Your task is to transcribe the data in full.

╭─ Given records

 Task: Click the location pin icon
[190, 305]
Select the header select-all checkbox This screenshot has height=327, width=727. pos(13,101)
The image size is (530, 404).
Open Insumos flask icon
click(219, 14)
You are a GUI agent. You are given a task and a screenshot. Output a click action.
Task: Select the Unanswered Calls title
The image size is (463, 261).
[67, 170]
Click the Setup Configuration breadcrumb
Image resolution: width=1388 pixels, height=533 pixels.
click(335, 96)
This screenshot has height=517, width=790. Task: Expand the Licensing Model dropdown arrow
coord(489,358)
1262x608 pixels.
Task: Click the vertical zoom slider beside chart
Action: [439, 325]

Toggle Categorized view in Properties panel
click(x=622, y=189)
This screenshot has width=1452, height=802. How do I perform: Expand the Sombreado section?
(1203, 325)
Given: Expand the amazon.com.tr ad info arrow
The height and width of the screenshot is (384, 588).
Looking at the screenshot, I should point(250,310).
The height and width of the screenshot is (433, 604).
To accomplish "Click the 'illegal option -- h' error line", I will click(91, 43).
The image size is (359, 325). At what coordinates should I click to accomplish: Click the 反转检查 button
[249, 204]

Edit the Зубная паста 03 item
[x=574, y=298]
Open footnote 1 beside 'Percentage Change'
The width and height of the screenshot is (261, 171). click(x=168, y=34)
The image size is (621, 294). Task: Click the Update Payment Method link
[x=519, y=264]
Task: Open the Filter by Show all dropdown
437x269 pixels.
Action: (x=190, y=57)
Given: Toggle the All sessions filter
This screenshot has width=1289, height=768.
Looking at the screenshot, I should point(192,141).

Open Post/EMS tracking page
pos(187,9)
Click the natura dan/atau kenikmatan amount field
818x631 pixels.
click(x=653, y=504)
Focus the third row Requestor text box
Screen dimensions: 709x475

╰─

→ Answer section:
 Task: Click the location pin icon
[190, 305]
Select the header select-all checkbox This screenshot has height=327, width=727. pos(13,101)
The image size is (530, 404).
Open Insumos flask icon
click(219, 14)
You are a GUI agent. You are given a task and a screenshot. Output a click action.
Task: Select the Unanswered Calls title
The image size is (463, 261).
[67, 170]
Click the Setup Configuration breadcrumb
Image resolution: width=1388 pixels, height=533 pixels.
click(335, 96)
This screenshot has height=517, width=790. Task: Expand the Licensing Model dropdown arrow
coord(489,358)
1262x608 pixels.
Task: Click the vertical zoom slider beside chart
Action: [439, 325]

Toggle Categorized view in Properties panel
click(x=622, y=189)
This screenshot has width=1452, height=802. How do I perform: Expand the Sombreado section?
(1203, 325)
Given: Expand the amazon.com.tr ad info arrow
The height and width of the screenshot is (384, 588).
Looking at the screenshot, I should point(250,310).
The height and width of the screenshot is (433, 604).
To accomplish "Click the 'illegal option -- h' error line", I will click(91, 43).
The image size is (359, 325). At what coordinates should I click to accomplish: Click the 反转检查 button
[249, 204]

Edit the Зубная паста 03 item
[x=574, y=298]
Open footnote 1 beside 'Percentage Change'
The width and height of the screenshot is (261, 171). click(x=168, y=34)
The image size is (621, 294). Task: Click the Update Payment Method link
[x=519, y=264]
Task: Open the Filter by Show all dropdown
437x269 pixels.
Action: (x=190, y=57)
Given: Toggle the All sessions filter
This screenshot has width=1289, height=768.
Looking at the screenshot, I should point(192,141).

Open Post/EMS tracking page
pos(187,9)
Click the natura dan/atau kenikmatan amount field
818x631 pixels.
click(x=653, y=504)
Focus the third row Requestor text box
Screen dimensions: 709x475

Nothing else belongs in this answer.